Top of Extracted entries

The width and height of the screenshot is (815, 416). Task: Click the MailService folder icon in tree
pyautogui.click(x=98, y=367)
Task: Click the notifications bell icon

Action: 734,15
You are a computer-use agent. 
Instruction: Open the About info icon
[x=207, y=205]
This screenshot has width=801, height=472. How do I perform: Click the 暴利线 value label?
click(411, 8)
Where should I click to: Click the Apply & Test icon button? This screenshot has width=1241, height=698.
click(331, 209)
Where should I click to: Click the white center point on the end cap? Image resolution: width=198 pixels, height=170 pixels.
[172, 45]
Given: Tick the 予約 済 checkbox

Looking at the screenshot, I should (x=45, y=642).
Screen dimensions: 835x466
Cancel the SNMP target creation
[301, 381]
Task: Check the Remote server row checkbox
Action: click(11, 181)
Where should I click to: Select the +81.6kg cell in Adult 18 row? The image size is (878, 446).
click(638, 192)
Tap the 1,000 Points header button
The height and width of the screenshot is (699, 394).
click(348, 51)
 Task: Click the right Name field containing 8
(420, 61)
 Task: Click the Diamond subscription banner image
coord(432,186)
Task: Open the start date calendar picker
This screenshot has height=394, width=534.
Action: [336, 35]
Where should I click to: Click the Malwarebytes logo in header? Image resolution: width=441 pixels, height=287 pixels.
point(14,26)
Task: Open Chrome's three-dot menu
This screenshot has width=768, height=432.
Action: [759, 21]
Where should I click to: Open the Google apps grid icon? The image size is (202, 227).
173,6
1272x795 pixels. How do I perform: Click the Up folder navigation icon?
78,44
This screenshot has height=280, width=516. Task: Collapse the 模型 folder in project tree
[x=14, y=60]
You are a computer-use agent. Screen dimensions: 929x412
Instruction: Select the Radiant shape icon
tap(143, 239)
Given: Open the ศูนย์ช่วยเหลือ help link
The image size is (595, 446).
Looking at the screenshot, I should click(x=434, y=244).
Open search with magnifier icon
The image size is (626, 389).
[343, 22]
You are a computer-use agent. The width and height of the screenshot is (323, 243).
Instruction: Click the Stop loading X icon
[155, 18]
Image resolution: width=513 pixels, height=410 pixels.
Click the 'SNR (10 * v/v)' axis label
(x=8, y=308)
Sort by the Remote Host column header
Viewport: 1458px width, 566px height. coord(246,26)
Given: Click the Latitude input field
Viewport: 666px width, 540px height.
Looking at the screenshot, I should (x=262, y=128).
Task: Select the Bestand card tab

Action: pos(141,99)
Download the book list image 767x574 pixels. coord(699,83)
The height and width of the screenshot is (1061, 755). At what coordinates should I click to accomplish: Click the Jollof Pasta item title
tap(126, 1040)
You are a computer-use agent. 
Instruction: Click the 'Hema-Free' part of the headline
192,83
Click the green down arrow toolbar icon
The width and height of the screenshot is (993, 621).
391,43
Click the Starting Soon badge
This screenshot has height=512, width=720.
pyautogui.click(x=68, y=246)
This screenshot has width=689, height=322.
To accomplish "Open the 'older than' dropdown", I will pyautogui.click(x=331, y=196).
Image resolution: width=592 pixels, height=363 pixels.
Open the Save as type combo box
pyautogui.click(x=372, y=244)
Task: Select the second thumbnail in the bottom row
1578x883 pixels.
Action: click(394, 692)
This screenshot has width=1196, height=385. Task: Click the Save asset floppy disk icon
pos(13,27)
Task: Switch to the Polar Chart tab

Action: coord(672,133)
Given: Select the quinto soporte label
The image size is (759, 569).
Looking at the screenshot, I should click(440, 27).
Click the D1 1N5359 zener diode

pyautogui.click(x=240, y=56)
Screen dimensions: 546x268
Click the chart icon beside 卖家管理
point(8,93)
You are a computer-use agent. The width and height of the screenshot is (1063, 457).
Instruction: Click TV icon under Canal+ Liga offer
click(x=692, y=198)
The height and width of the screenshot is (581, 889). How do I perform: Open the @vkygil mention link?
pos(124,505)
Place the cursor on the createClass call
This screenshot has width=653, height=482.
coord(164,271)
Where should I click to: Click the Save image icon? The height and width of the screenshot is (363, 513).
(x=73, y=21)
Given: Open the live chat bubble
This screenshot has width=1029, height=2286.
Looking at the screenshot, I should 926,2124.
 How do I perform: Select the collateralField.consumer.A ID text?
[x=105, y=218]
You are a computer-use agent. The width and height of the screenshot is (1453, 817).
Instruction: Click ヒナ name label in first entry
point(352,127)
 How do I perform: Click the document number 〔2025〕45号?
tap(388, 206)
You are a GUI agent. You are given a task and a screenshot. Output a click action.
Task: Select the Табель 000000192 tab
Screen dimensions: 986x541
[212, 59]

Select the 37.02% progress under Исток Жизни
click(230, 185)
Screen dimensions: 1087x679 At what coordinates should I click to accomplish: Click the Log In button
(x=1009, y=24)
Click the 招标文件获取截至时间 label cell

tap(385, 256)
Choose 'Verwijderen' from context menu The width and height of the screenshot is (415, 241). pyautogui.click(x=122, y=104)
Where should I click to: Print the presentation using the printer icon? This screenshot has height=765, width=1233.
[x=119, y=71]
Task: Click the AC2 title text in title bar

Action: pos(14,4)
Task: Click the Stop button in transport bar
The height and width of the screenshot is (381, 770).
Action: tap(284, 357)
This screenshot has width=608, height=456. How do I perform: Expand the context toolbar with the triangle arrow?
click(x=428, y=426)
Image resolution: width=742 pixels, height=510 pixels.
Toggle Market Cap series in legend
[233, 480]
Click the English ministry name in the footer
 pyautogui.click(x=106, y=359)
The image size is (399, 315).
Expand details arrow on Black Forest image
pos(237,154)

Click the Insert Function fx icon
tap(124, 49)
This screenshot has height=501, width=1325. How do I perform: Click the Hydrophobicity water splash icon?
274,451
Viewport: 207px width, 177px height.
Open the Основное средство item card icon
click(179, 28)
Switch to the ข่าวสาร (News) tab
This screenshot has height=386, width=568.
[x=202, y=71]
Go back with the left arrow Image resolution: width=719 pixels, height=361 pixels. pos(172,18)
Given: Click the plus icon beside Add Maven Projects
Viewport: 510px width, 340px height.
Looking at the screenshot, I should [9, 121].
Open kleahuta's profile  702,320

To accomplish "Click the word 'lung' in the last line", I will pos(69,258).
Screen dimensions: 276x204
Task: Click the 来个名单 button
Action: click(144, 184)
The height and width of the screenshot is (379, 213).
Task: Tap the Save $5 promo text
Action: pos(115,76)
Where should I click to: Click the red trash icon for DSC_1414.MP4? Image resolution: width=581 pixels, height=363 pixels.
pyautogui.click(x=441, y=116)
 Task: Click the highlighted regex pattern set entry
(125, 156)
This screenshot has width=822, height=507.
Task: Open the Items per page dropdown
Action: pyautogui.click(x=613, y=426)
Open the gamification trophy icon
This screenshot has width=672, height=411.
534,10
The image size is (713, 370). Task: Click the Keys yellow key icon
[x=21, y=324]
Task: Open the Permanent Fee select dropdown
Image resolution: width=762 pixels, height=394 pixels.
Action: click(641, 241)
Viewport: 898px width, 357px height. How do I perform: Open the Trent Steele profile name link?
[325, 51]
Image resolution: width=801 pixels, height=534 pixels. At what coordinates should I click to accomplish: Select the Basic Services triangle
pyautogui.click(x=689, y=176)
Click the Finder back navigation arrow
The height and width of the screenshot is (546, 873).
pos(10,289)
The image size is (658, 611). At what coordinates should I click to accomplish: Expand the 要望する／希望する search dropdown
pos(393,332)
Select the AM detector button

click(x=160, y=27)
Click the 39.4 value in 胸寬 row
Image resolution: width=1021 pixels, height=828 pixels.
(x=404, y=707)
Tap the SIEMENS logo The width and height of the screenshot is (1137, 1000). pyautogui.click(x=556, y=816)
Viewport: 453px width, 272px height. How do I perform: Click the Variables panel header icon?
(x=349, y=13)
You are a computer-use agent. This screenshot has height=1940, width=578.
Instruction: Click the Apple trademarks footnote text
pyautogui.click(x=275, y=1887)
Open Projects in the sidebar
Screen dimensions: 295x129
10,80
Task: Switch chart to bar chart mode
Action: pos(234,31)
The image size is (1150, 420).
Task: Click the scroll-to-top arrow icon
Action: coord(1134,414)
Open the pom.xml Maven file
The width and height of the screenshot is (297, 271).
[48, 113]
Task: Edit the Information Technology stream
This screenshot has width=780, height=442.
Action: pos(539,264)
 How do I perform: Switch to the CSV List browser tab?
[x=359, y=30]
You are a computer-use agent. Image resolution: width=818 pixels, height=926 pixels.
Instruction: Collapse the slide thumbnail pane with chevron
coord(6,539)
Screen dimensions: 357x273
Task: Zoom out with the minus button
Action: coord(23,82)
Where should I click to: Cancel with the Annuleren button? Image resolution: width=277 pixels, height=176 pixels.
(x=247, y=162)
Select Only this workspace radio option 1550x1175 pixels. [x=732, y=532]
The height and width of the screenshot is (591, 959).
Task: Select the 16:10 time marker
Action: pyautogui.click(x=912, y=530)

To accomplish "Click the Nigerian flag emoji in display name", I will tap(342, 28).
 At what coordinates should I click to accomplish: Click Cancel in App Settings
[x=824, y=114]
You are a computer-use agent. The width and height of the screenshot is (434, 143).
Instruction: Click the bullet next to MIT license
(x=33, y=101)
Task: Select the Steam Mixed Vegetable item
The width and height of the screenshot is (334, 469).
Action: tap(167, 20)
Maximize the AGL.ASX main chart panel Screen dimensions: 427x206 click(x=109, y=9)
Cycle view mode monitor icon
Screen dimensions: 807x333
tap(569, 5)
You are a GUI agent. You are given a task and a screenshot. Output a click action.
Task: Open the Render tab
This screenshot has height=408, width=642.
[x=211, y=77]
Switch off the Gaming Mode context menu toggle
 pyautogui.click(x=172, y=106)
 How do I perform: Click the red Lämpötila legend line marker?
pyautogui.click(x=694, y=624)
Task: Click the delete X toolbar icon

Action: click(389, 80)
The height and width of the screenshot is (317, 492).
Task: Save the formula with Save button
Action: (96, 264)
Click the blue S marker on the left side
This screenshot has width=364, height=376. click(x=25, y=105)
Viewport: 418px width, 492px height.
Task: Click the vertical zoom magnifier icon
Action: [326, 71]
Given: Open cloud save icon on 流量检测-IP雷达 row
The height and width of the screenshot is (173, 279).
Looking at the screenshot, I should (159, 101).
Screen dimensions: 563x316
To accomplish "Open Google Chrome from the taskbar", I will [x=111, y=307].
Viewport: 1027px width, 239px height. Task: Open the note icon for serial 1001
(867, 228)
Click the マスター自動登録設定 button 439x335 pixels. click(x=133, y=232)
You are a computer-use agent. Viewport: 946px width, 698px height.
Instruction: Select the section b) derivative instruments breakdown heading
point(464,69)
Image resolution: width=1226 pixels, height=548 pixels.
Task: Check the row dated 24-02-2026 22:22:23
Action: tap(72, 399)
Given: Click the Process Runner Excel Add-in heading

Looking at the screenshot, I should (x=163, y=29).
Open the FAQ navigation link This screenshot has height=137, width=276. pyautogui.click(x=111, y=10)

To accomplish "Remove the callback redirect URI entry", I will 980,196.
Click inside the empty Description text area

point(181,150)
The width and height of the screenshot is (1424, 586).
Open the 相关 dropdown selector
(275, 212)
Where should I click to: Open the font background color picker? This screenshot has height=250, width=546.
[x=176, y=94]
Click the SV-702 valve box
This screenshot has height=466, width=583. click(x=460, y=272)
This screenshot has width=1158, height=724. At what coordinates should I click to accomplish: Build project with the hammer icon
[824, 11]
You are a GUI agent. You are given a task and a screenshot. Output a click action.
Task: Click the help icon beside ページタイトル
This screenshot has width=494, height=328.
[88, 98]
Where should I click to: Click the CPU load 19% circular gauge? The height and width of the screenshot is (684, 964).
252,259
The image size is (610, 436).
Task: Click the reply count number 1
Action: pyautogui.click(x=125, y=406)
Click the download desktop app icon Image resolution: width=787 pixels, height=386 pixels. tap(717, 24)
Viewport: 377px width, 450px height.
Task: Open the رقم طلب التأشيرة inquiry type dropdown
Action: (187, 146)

Bottom of Extracted entries

Please give again, word for word, only the lines from the one holding "Given: Open cloud save icon on 流量检测-IP雷达 row" through the end of the listing above.

Given: Open cloud save icon on 流量检测-IP雷达 row
The height and width of the screenshot is (173, 279).
Looking at the screenshot, I should (159, 101).
Screen dimensions: 563x316
To accomplish "Open Google Chrome from the taskbar", I will [x=111, y=307].
Viewport: 1027px width, 239px height. Task: Open the note icon for serial 1001
(867, 228)
Click the マスター自動登録設定 button 439x335 pixels. click(x=133, y=232)
You are a computer-use agent. Viewport: 946px width, 698px height.
Instruction: Select the section b) derivative instruments breakdown heading
point(464,69)
Image resolution: width=1226 pixels, height=548 pixels.
Task: Check the row dated 24-02-2026 22:22:23
Action: tap(72, 399)
Given: Click the Process Runner Excel Add-in heading

Looking at the screenshot, I should (x=163, y=29).
Open the FAQ navigation link This screenshot has height=137, width=276. pyautogui.click(x=111, y=10)

To accomplish "Remove the callback redirect URI entry", I will 980,196.
Click inside the empty Description text area

point(181,150)
The width and height of the screenshot is (1424, 586).
Open the 相关 dropdown selector
(275, 212)
Where should I click to: Open the font background color picker? This screenshot has height=250, width=546.
[x=176, y=94]
Click the SV-702 valve box
This screenshot has height=466, width=583. click(x=460, y=272)
This screenshot has width=1158, height=724. At what coordinates should I click to accomplish: Build project with the hammer icon
[824, 11]
You are a GUI agent. You are given a task and a screenshot. Output a click action.
Task: Click the help icon beside ページタイトル
This screenshot has width=494, height=328.
[88, 98]
Where should I click to: Click the CPU load 19% circular gauge? The height and width of the screenshot is (684, 964).
252,259
The image size is (610, 436).
Task: Click the reply count number 1
Action: pyautogui.click(x=125, y=406)
Click the download desktop app icon Image resolution: width=787 pixels, height=386 pixels. tap(717, 24)
Viewport: 377px width, 450px height.
Task: Open the رقم طلب التأشيرة inquiry type dropdown
Action: (187, 146)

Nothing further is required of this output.